Occasionally, he encounters Tsukiyama, whose schedule for visits is dependent even more so than Hide’s on politics. At first, it was awkward. The entire mausoleum at the top of the hill the graveyard rests on is his family. Tsukiyama is never very talkative in these encounters. Neither is Hide. It is the opposite of how they are otherwise.

Hide knows that Tsukiyama and Mado also occasionally encounter each other. Once in a great while, the three of them acknowledge their shared destination. It’s not because they dislike each other. Rather, they associate nothing positive with the other. When Mado and Tsukiyama join Hide, it's usually in the early spring, when the cemetery was built two years ago, and on the September anniversary of the battles that created the grave all three of them visit.

Kaneki is the connecter where the threads intertwine even in death.

 

The first time around, Hide tried to save Kaneki.

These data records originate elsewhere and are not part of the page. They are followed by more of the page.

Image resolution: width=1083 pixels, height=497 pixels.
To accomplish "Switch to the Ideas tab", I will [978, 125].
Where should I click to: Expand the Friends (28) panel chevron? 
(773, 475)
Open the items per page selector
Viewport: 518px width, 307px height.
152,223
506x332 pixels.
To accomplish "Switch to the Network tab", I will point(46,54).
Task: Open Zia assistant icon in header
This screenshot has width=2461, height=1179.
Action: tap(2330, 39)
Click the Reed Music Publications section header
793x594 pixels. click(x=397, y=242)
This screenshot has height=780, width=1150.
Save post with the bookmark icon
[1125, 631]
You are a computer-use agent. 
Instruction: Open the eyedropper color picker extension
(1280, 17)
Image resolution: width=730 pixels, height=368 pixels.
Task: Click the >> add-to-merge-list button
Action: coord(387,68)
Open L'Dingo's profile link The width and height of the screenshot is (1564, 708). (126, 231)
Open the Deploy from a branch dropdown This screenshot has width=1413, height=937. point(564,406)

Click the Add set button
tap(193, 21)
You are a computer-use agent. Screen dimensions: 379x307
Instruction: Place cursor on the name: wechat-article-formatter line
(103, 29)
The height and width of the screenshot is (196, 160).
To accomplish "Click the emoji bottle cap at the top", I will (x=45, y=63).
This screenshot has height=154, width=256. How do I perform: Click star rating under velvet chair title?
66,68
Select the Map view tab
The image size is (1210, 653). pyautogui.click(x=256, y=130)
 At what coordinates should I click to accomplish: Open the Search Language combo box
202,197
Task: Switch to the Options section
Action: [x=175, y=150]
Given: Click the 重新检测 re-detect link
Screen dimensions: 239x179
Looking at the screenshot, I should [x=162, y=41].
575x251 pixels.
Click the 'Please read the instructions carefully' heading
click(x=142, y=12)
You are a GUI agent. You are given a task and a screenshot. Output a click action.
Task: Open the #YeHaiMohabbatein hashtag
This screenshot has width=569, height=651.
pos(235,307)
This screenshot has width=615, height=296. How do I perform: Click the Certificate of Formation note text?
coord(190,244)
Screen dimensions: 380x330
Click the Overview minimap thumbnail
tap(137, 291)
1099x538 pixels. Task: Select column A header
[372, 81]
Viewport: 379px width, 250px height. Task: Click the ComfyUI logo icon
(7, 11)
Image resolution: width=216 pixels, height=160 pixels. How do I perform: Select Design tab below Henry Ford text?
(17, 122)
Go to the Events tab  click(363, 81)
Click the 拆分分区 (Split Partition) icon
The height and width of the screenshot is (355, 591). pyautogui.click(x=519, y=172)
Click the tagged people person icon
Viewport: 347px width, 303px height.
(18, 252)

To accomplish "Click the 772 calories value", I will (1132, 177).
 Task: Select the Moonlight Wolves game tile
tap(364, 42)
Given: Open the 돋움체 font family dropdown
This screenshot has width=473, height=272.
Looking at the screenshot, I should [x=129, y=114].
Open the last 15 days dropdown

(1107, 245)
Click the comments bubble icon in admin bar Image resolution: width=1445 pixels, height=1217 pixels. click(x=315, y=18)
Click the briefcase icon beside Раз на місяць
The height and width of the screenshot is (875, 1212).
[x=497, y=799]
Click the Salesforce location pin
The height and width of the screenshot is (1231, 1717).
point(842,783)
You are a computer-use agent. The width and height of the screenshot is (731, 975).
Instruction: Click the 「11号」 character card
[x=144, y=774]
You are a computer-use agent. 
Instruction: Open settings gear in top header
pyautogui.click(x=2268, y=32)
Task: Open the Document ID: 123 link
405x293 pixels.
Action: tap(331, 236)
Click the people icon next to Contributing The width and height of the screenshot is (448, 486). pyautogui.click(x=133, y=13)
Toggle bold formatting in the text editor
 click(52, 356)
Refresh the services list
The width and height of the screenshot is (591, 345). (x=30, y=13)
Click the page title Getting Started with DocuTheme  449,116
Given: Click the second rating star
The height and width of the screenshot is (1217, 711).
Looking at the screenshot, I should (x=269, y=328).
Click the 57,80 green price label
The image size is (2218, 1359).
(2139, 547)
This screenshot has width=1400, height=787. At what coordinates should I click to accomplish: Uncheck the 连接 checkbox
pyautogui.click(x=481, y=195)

The second time around, Kaneki saved Hide.

 

These days, Hide lives in a small apartment in Chiyoda.

It’s not the most personal of abodes. It’s not at all like Hide’s room in high school and early university, which had been full of posters, snacks, and loose CDs. Now, Hide has a calendar pinned in the entranceway over his shoes. A pair of running shoes. Three different dress shoes, one in brown, two in black. House slippers for Mado and Tsukiyama, who are the only people who visit. 

“It’s so much like mine I almost expect cat hair,” Mado murmurs, holding out pastries.

“It’s so grim,” Tsukiyama comments, flowers in his arms.

Hide’s been over to Mado’s enough to know that their apartments are essentially carbon copies of each other. The buildings were built within a few months after the September battle. Maris Stella rules Mado’s apartment. It makes getting birthday and Christmas gifts for Mado easy. New cat toys are always appreciated.

Neither Hide nor Mado know where Tsukiyama lives. It’s for everyone’s safety. There is still violence regarding the changes to ghouls in society. Hide can only suspect that Tsukiyama lives somewhere both secure and fairly luxurious. He does, however, live alone. 

“Why?” Mado once asked after a particularly long Diet session.

Tsukiyama just stared at her for a long moment before picking up his coffee. Hide doesn’t remember what he said to save the atmosphere. It probably wasn't his best effort.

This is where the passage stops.